Introduction

It can be useful to be able to classify new “test” documents using already classified “training” documents. A common example is using a corpus of labeled spam and ham (non-spam) e-mails to predict whether or not a new document is spam.

For this project, you can start with a spam/ham dataset, then predict the class of new documents (either withheld from the training dataset or from another source such as your own spam folder). One example corpus: https://spamassassin.apache.org/old/publiccorpus/

Downloading and Extracting the Corpus Data

First we must download the tar files, then uncompress and extract from the archive.
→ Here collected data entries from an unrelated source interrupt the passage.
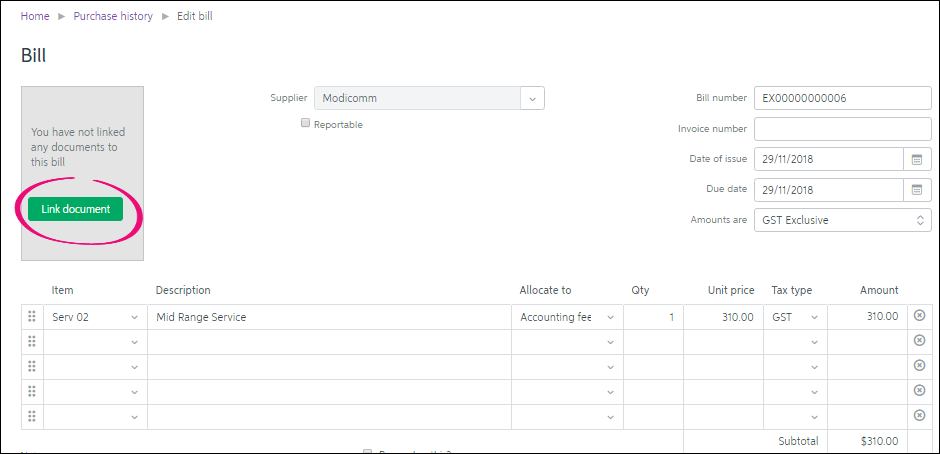Click the Link document button
The height and width of the screenshot is (454, 940).
point(76,209)
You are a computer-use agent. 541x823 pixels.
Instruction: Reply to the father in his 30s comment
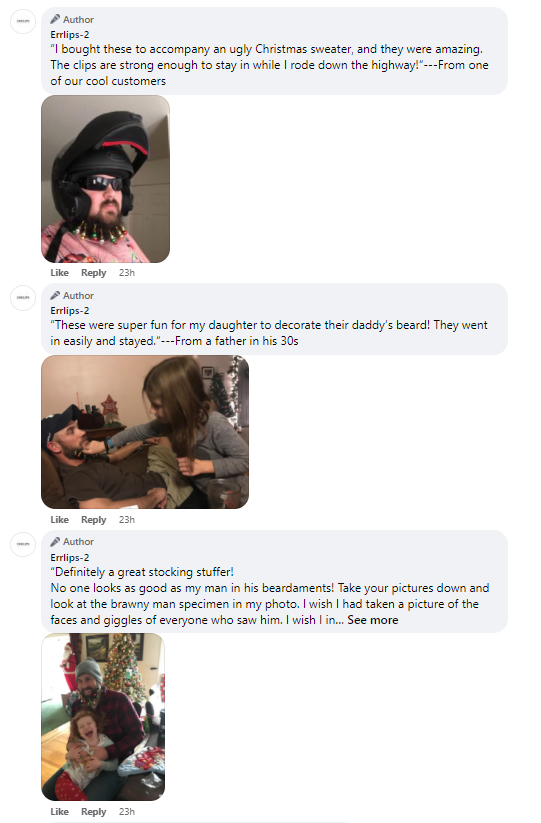coord(93,520)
I used ham data from the “20021010_easy_ham.tar.bz2” file and spam data from the “20021010_spam.tar.bz2” file in the public corpus directory that was provided in the link above.

rm(list = ls())

# assign spam/ham data from urls
spam_link <- "https://spamassassin.apache.org/old/publiccorpus/20021010_spam.tar.bz2"
ham_link <- "https://spamassassin.apache.org/old/publiccorpus/20021010_easy_ham.tar.bz2"
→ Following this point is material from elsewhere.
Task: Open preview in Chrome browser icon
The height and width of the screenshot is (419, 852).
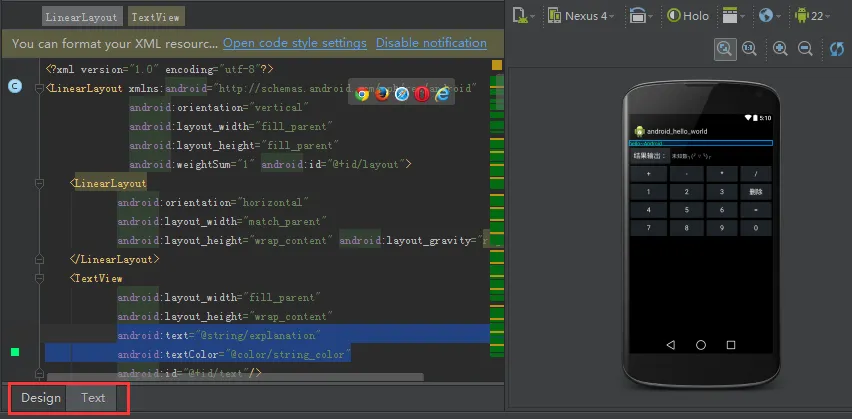Action: click(362, 94)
# download spam_link and save as spam_tar
# first assign the basename of the file path for the spam link tar file
spam_tar <- basename(spam_link)
download.file(spam_link, spam_tar)
untar(spam_tar, exdir="spamham_folder")

# download ham_link and save as ham_tar
ham_tar <- basename(ham_link)
download.file(ham_link, ham_tar)
untar(ham_tar, exdir="spamham_folder")

Preparing and Combining Email Datasets

This code processes email data by reading spam and ham emails from their respective directories, labeling them, combining them into a single dataset, and shuffling the rows for randomness.

ham_path <- "./spamham_folder/easy_ham/"
spam_path <- "./spamham_folder/spam/"

#define a function which takes a file path and a tag (to indicate spam or ham) as parameters
spamham_func <- function(path, tag) {
  #unlist all the emails into a vector (each element is one email)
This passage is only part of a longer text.